La conscience complètement différenciée est le fruit d'un développement extrêmement long. C'est pourquoi, pour une conscience primitive indifférenciée, le deuxième et le troisième domaines n'existent pas, tandis que le premier et le quatrième se compénètrent. Car le langage évoque, en un premier temps, ce qui est spatial, spécifique, extérieur et humain, et c'est uniquement grâce à des techniques spéciales qu'en un second temps, on peut l'appliquer à ce qui est temporel, générique, intérieur et divin.
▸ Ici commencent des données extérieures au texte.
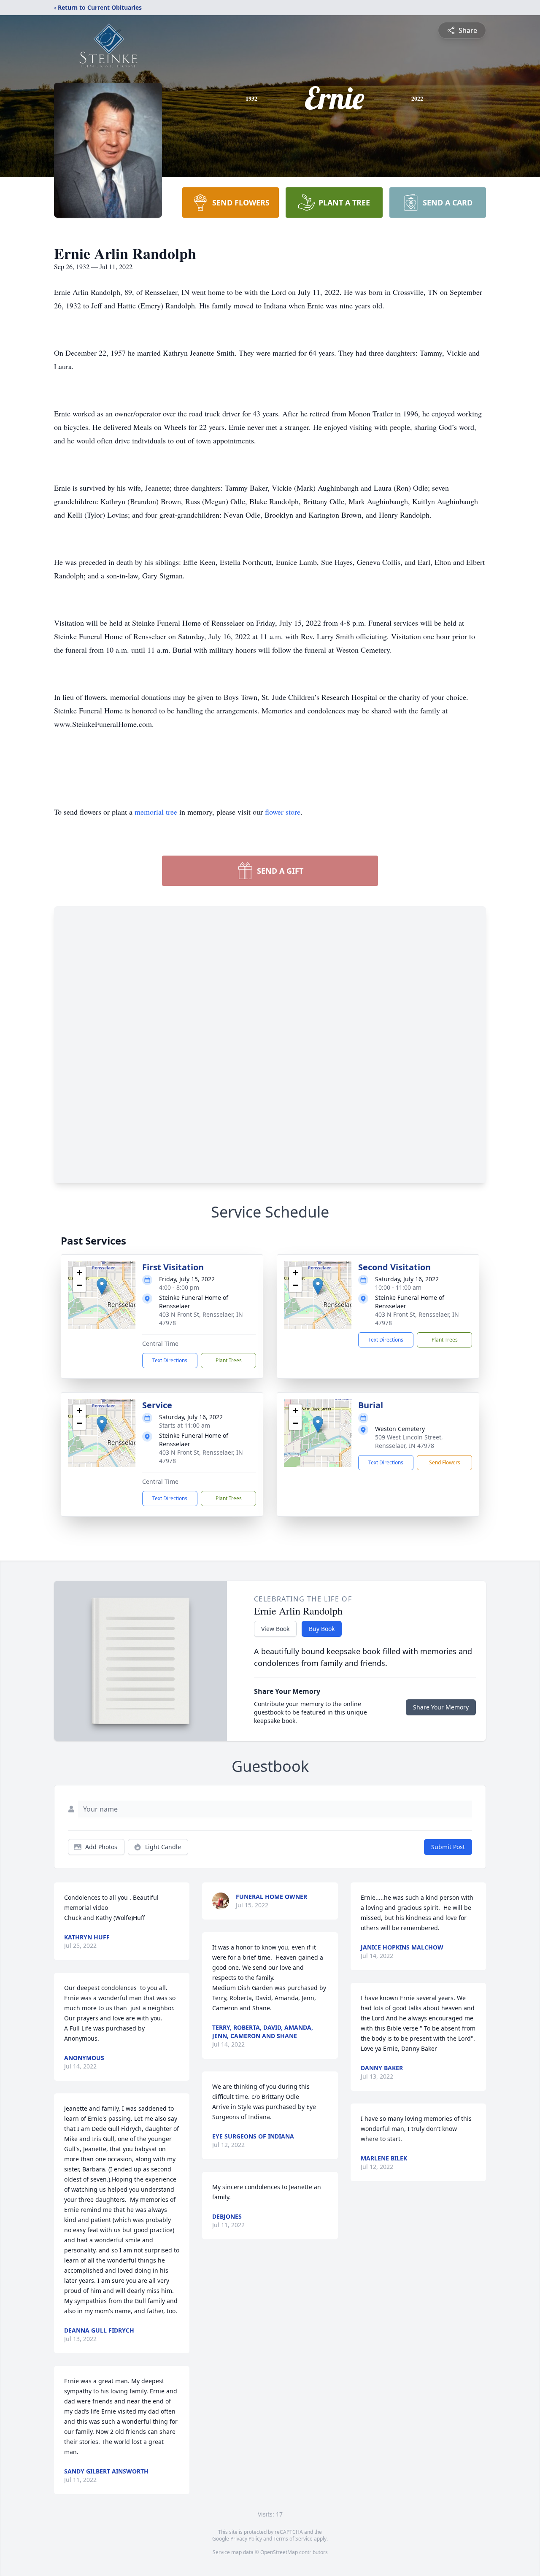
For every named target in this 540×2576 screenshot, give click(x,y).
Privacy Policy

Mais l'avènement de la civilisation signifie une différenciation croissante des rôles à exercer et des tâches à exécuter, une organisation et une réglementation toujours plus minutieuses pour assurer l'exercice de ces rôles et l'exécution de ces tâches, une population toujours plus dense et une abondance de plus en plus grande. Avec ces changements, les rôles communicatif, cognitif, efficient et constitutif du langage prennent de l'ampleur, tandis que la littérature, telle une grâce de surcroît, se développe et se différencie tant pour célébrer la réussite de l'homme que pour dénoncer le mal qu'il cause, tant pour l'exhorter à l'effort élevé que pour le divertir dans ses heures de loisir.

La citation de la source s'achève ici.